Could the inbreeding of large cats as pets in the U.S. be equally damaging to the individual felines—if not to the species at large? Because big cats in captivity are often accidentally or intentionally mated with close relatives, many of their offspring are born with genetic disorders—immune deficiencies, cleft palates, epilepsy, and kidney or heart problems. One recently deceased tiger housed at the CPT was so “mentally retarded,” says Pam Fulk, that he ignored an entire family of rabbits living under his den box.
As the disparate state laws in the United States continue to adjust and extend to cover exotic animals treated as pets, the need to redefine what it means to be wild may become more urgent. Breeders are not making that easy: they are crossing tigers and lions to produce ligers or tiglons, as well as crossing smaller wild cats with small breeds domesticated long ago. For example, the Bengal cat is a cross between an Asian leopard cat and a domestic cat; the striped “toyger,” the offspring of a Bengal cat and a domestic, resembles a miniature tiger; and a new “designer” breed, the $20,000-plus spotted Ashera, is a serval crossed with an Asian leopard cat and domestic breeds.
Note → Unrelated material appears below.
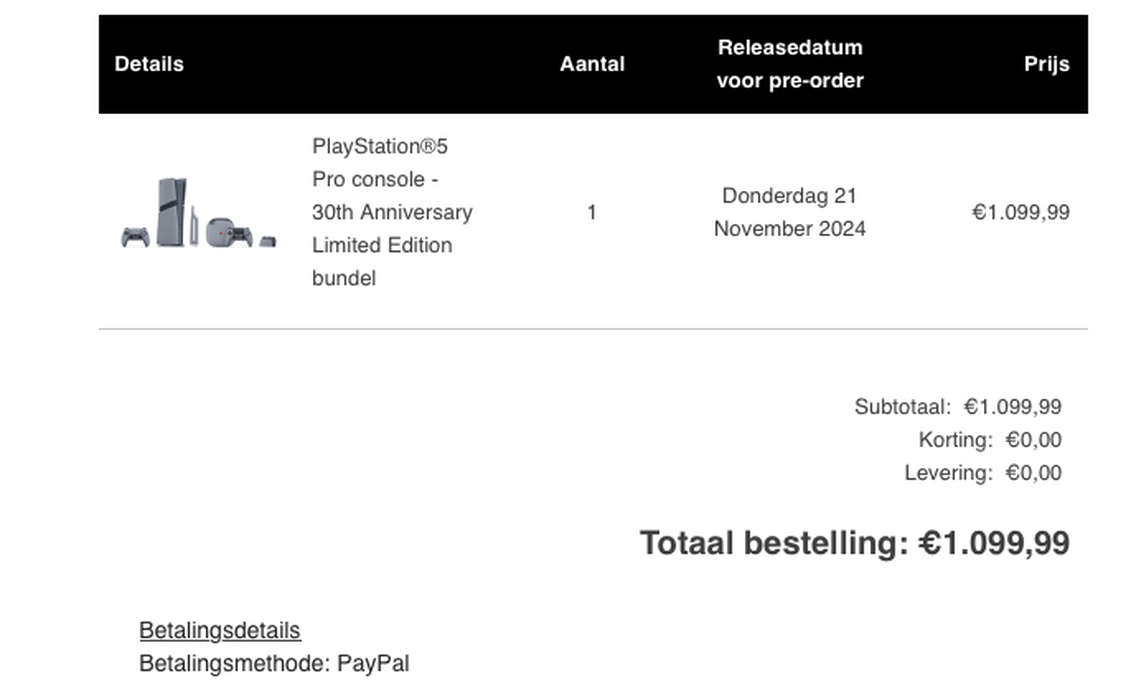Click the Totaal bestelling heading text
1131x686 pixels.
(x=774, y=543)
Not unlike those hybrids, captive and inbred tigers in the U.S. have clearly drifted far from their wild roots; they are both thousands of miles and many generations away from their native state. Certainly they should not be used as an excuse for complacency about the need to conserve a natural, native habitat for their wild-dwelling brethren—if anything, the opposite. For though exotic cat collectors may yearn for a taste of the wild in their daily lives, they also—paradoxically—squelch the spirit of these fierce predators. Even so the large cats, captive or otherwise, will never be completely domesticated, as Ellen Whitehouse, the executive director of Noah's Lost Ark, insists. “People live in this fantasy world where they think that the tigers and lions actually, truly love them.” She says, “They honestly cannot ever be tamed. They cannot be controlled. They're always wild. I have raised some here, and every single one of them would eat me.”